AMUSE hangs when a system has multiple network interfaces
Describe the bug If a system has multiple network interfaces, like ethernet and wifi, or ethernet and docker, it hangs in seemingly random places. I am confused that it DOES work with LXC, since I also have a network interface from that.
To Reproduce
Create an extra network interface and run test_c_implementation.py
Expected behavior I expect it to not hang
Logs Container network interfaces (docker0 causes problems, lxcbr0 does not):
3: lxcbr0: <NO-CARRIER,BROADCAST,MULTICAST,UP> mtu 1500 qdisc noqueue state DOWN group default qlen 1000
12: docker0: <NO-CARRIER,BROADCAST,MULTICAST,UP> mtu 1500 qdisc noqueue state DOWN group default
Workaround For me it worked after setting
export OMPI_MCA_btl_tcp_if_include="enp7s0"

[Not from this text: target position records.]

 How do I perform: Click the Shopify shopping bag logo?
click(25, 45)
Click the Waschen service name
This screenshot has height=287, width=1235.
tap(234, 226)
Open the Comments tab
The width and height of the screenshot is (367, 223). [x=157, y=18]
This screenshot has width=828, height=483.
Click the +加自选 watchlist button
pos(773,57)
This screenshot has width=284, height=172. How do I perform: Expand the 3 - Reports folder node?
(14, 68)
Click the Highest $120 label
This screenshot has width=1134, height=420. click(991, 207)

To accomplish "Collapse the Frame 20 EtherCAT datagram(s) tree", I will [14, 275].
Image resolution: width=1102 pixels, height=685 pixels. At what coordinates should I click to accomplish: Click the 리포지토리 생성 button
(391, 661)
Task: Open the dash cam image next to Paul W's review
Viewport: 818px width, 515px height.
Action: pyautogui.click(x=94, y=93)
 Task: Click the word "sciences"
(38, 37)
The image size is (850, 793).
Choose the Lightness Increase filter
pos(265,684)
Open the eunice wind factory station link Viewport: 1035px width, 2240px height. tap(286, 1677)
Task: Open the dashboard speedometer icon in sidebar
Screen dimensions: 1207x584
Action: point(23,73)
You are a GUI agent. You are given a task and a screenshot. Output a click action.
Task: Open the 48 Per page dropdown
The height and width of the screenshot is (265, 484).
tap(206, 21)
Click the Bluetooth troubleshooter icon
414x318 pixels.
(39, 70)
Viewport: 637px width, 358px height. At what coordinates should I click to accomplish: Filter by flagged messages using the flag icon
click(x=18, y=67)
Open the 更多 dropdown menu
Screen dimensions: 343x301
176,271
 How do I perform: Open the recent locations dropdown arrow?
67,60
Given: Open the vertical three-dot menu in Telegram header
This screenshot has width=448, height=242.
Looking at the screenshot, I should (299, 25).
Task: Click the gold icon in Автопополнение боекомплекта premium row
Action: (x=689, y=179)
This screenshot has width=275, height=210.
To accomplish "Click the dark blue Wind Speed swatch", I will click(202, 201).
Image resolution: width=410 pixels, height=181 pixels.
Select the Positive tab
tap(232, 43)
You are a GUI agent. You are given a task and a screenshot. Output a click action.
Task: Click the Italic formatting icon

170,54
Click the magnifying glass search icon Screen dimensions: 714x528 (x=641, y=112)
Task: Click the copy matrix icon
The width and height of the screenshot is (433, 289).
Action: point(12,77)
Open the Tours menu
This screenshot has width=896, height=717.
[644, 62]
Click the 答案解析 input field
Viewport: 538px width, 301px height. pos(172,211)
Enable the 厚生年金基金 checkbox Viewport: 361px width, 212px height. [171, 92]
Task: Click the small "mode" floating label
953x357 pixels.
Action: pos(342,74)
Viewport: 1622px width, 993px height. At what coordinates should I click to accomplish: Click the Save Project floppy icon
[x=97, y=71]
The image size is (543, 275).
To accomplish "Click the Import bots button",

which is my ethernet network. It seems like multiple people run into this problem (also Merijn) so it would be nice if AMUSE at least detects this.
This is probably also related to #128
Thanks for reporting, it's a revelation to me that having multiple network interfaces could be the source of this problem. There may be several related issues, indeed like #128 and perhaps some of the tests that seem to hang in Travis and github testing.
there are other variables that can influence this: OMPI_MCA_oob_tcp_if_include=.. and maybe the "exclude" variants
This issue has been automatically marked as stale because it has not had recent activity. It will be closed in 28 days if no further activity occurs. Thank you for your contributions.
This issue has been automatically marked as stale because it has not had recent activity. It will be closed in 28 days if no further activity occurs. Thank you for your contributions.
keep open
@rieder @Sbte ok, so I have been thinking of reporting the network interfaces or check for potential problems..there is no default way of getting the network interface in python w/o an external library. e.g. psutil has utility functions for this, but would entail an extra prerequisite..is it important enough for this?
Still running into this (on a different machine again), but this time I'm also unable to solve it using the workaround described above. Only redirection="none" solved anything.
Can't you just check the communication between nodes at startup and if it doesn't work throw a warning and fall back to a different redirection method or something?